Task: Throughout the listing that follows, find each line with the word "computer" and copy it.

The input:
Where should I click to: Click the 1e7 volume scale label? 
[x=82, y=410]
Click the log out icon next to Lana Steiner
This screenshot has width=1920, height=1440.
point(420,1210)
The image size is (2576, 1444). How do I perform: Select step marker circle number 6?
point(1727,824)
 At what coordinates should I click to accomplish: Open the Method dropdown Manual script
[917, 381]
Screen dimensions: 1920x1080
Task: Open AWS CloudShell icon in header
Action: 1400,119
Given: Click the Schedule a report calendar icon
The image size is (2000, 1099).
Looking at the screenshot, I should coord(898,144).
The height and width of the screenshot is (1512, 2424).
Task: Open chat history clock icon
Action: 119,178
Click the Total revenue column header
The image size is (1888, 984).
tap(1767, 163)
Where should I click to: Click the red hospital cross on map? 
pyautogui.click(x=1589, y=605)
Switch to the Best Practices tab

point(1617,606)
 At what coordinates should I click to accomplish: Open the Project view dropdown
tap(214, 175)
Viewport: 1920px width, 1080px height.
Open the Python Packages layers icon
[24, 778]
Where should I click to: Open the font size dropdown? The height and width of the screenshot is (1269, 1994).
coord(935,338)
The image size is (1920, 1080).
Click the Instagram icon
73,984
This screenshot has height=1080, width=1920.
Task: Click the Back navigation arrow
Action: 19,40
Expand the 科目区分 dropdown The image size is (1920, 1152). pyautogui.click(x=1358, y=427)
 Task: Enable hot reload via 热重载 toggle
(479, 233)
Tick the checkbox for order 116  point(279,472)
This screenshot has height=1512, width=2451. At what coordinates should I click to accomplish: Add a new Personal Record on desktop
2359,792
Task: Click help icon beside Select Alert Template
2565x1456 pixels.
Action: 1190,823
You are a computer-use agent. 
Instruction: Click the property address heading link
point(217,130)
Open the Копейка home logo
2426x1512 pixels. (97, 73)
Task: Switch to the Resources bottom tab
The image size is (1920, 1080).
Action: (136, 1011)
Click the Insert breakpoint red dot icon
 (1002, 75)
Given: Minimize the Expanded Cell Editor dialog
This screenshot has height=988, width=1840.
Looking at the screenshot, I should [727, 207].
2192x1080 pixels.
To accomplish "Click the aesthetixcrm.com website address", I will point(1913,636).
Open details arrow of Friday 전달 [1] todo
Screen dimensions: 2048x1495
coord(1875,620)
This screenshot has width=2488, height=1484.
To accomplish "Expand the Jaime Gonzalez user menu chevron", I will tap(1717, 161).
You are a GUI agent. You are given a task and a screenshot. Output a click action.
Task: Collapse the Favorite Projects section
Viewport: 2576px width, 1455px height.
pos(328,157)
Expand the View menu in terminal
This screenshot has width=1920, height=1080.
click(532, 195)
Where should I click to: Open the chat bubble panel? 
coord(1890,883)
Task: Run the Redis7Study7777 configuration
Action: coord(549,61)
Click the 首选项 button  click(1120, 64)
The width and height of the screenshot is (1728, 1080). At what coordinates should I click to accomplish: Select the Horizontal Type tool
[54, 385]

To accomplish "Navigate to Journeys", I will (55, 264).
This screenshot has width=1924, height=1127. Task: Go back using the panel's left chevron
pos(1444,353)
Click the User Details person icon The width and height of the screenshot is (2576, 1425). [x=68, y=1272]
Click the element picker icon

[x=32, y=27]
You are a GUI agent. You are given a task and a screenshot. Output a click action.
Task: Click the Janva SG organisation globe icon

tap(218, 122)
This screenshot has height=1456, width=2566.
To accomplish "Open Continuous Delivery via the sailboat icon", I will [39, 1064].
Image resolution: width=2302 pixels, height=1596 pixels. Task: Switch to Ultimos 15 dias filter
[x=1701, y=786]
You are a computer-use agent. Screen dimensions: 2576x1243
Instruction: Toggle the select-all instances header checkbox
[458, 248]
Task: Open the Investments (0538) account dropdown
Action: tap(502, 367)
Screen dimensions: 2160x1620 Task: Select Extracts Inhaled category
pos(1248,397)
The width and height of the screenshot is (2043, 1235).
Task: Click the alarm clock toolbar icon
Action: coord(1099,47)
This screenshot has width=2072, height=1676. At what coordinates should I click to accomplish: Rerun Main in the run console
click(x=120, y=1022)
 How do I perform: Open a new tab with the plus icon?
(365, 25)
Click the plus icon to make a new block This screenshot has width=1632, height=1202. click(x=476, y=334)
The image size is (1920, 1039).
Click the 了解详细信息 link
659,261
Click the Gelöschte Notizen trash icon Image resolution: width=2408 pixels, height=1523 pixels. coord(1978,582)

Response area:
You are a computer-use agent. 
You are a computer-use agent. Screen dimensions: 2576x1243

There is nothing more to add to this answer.